Le président de fédération rode ses éventuels futurs arguments de campagne en multipliant les attaques contre la municipalité sortante, sur les thèmes de l'insécurité - son domaine de prédilection -, la dette ou l'aménagement urbain.

"Il a voté toutes les décisions à la mairie ou en tant que président du département et finalement, à huit mois des élections, il explique qu'elles sont mauvaises", dit-on dans l'entourage de Christian Estrosi. "Il a pourtant été une cheville ouvrière de cette politique."

La question niçoise se pose à l'état-major de LR mais aussi, en des termes différents, à celui de LaRem, qui devra trancher entre trois options : offrir l'investiture en bonne et due forme à Christian Estrosi, le soutenir officieusement ou envoyer un candidat face à lui avec le risque de subir une lourde défaite.

Pour l'heure, rien n'est "stabilisé" à Nice, selon le député Pierre Person, spécialiste des cartes électorales à LaRem.
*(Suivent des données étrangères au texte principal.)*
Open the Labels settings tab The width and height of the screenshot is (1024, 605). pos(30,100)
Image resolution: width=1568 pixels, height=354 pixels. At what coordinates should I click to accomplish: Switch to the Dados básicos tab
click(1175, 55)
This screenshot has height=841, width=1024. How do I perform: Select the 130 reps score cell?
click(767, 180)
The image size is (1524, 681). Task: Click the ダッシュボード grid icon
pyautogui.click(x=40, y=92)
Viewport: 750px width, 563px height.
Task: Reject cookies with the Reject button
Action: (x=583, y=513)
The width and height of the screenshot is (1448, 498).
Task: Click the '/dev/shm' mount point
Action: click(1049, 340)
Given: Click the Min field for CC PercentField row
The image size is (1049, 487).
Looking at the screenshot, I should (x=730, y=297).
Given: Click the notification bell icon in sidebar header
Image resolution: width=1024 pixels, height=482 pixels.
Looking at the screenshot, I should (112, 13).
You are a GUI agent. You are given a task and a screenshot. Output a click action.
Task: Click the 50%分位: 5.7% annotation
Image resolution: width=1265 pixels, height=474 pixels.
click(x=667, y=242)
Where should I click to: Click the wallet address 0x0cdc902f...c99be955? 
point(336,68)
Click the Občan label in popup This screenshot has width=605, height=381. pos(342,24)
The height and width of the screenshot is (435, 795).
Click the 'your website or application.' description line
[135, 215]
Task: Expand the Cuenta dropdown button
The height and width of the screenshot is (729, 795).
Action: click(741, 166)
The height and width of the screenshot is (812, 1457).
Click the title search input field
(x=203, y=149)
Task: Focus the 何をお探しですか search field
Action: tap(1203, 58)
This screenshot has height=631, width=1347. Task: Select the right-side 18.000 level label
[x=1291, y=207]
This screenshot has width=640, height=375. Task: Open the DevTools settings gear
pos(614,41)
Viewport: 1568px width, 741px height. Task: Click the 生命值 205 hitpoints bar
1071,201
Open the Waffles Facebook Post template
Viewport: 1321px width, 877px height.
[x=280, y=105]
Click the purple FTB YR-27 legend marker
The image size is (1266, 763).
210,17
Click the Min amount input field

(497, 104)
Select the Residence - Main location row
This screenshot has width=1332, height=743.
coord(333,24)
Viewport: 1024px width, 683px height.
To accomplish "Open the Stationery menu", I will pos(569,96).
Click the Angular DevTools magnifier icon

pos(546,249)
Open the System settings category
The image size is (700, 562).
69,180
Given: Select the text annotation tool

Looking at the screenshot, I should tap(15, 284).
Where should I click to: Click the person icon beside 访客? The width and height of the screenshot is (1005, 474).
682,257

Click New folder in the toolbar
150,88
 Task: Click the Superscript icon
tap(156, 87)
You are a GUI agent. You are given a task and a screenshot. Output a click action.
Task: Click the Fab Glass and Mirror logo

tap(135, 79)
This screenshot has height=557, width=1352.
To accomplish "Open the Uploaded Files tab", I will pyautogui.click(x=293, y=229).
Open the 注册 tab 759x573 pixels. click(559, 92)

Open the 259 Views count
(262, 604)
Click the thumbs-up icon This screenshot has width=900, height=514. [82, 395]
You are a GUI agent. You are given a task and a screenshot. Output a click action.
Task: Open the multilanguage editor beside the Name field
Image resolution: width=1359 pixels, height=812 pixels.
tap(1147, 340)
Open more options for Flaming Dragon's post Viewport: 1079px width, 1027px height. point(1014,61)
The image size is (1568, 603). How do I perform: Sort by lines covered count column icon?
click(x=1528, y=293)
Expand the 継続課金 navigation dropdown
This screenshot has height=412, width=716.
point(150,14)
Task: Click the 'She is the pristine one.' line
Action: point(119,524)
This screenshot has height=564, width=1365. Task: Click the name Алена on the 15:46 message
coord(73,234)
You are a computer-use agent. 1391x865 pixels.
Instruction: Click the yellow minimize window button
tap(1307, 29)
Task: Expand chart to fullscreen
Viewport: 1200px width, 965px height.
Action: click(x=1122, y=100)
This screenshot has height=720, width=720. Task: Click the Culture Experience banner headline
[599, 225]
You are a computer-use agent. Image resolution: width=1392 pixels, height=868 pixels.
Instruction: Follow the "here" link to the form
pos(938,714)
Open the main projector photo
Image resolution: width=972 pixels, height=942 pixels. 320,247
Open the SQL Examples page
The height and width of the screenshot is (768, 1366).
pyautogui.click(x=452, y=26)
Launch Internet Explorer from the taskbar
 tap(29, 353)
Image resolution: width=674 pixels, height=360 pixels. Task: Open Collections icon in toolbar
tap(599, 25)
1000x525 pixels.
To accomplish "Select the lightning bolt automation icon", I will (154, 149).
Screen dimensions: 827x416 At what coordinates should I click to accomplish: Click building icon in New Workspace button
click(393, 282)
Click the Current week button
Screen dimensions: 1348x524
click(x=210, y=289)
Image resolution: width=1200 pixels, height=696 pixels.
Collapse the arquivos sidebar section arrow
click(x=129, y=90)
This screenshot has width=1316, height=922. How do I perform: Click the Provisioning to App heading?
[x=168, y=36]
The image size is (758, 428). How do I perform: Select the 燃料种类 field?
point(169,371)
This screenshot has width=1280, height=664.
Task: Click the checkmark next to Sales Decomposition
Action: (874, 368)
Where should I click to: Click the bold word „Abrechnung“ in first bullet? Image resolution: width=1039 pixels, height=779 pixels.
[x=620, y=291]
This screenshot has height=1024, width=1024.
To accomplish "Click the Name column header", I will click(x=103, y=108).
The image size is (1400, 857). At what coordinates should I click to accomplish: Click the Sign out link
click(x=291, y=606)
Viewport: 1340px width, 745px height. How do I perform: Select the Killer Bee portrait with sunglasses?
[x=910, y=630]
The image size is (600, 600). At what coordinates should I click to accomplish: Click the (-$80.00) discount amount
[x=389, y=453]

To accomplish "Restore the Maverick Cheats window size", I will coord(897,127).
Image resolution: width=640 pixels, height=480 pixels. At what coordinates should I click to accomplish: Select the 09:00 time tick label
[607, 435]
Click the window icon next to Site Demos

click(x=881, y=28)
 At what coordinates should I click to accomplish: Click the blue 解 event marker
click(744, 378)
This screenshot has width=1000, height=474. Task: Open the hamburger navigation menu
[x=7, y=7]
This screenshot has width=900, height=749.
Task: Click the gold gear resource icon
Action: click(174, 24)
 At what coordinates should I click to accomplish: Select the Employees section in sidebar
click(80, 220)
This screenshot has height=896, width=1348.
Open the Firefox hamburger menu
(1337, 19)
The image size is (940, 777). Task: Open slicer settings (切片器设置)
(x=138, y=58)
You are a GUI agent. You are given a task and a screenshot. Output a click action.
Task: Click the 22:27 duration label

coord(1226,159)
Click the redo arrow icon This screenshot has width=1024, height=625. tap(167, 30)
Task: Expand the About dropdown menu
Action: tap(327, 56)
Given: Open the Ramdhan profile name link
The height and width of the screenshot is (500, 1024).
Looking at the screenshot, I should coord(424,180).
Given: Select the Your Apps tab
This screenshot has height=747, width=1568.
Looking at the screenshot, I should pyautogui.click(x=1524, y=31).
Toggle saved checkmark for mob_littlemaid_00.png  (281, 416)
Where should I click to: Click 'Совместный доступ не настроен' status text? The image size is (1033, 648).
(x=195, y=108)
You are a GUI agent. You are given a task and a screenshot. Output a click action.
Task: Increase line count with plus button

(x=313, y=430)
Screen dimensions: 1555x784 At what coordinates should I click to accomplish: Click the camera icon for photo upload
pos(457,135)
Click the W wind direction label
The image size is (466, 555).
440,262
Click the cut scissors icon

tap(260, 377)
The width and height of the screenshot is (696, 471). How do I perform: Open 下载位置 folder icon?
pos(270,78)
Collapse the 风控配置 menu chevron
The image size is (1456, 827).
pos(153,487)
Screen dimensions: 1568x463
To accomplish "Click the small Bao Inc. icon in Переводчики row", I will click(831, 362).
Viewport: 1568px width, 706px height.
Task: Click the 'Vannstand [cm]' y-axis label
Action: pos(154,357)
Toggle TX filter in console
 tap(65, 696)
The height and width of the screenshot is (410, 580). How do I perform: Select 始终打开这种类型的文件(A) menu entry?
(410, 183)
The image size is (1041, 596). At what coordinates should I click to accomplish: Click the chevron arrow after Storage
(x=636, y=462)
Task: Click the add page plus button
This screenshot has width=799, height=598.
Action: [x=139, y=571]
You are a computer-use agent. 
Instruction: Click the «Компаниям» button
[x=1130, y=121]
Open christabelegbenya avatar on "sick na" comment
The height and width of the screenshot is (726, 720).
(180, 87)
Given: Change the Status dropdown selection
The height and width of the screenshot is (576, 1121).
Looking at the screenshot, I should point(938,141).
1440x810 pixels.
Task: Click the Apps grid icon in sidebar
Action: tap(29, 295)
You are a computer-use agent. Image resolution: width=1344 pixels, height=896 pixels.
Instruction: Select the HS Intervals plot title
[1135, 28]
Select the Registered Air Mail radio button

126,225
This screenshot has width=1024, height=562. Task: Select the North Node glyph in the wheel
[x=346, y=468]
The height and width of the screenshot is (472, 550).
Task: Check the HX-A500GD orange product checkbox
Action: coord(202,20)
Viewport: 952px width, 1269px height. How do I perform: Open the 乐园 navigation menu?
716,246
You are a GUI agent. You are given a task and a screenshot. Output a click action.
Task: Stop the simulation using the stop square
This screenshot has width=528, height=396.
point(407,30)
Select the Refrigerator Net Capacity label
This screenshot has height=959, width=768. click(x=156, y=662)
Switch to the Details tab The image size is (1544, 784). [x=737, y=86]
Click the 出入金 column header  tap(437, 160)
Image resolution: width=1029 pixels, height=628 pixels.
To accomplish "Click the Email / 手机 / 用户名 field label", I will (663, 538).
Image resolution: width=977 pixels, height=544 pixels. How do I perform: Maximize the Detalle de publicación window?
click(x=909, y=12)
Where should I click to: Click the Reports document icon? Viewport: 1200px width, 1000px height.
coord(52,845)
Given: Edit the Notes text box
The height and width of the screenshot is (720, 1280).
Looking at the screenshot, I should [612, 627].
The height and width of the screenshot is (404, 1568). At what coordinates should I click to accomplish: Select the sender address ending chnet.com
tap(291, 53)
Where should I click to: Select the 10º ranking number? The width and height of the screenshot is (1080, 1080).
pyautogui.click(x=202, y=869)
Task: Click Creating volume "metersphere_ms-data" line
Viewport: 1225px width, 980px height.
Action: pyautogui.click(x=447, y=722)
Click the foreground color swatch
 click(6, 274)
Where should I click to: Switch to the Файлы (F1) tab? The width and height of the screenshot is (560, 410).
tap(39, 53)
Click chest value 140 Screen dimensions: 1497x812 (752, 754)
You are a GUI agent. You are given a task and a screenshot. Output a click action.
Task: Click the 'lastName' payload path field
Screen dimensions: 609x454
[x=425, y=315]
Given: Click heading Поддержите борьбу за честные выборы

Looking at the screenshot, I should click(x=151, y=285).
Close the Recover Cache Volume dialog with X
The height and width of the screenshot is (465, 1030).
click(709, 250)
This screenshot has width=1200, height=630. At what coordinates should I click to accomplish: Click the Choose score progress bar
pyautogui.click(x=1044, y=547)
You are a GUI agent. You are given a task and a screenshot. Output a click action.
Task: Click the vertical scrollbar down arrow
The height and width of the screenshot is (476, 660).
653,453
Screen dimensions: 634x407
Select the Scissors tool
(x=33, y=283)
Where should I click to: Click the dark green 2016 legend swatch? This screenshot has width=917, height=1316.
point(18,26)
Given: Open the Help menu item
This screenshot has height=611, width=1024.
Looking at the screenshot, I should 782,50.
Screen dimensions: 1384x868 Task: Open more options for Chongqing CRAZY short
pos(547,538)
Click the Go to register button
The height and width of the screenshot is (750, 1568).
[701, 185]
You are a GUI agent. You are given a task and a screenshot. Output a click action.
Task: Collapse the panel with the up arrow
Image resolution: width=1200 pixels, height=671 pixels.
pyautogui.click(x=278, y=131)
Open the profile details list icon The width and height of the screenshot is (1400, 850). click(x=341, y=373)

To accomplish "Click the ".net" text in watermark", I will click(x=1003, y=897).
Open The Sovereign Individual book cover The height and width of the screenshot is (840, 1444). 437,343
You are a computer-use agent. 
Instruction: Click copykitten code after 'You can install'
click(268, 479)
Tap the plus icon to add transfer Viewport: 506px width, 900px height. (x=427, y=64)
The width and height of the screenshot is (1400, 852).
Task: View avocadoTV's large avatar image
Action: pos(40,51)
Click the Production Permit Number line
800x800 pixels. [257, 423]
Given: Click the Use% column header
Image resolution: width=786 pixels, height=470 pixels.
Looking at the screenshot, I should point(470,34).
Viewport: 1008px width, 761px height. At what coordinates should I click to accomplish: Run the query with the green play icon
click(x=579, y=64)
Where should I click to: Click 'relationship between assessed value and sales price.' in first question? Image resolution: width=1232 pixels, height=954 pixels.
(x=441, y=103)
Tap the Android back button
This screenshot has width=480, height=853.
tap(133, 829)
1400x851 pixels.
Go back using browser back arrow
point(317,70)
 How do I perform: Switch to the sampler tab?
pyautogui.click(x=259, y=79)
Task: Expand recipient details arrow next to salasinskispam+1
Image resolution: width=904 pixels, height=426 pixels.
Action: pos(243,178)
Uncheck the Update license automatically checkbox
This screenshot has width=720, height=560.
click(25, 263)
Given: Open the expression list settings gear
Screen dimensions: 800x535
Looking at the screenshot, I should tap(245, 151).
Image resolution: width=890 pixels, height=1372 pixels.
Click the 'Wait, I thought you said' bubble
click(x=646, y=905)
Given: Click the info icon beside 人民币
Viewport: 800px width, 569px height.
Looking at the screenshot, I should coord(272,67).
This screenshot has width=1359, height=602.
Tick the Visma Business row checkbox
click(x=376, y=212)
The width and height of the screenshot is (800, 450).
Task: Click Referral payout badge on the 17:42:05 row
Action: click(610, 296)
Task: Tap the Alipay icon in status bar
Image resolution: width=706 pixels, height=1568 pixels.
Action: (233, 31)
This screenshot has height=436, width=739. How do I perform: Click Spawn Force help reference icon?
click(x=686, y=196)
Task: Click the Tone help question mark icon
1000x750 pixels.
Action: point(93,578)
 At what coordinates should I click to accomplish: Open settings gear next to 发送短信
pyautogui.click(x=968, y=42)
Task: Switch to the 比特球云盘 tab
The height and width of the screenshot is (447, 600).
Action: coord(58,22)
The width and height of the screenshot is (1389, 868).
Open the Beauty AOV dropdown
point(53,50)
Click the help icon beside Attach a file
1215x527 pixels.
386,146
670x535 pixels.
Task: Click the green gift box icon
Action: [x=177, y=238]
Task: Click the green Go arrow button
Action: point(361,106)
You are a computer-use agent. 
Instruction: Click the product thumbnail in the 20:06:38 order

Ce flou entretient les divisions au sein de la Macronie sur la conduite à tenir. Et encourage les velléités, comme celles du député LaRem Cédric Roussel ou de l'élue municipale Joëlle Martinaux, qui briguent tous deux l'étiquette de leur parti - une candidature qui a valu à Joëlle Martinaux d'être déchue de son titre d'adjointe la semaine dernière.

Depuis sa mairie, Christian Estrosi fait tout pour paraître au-dessus de la mêlée.

"Je n'ai jamais été candidat au nom d'un parti politique", a-t-il dit il y a quelques jours sur franceinfo.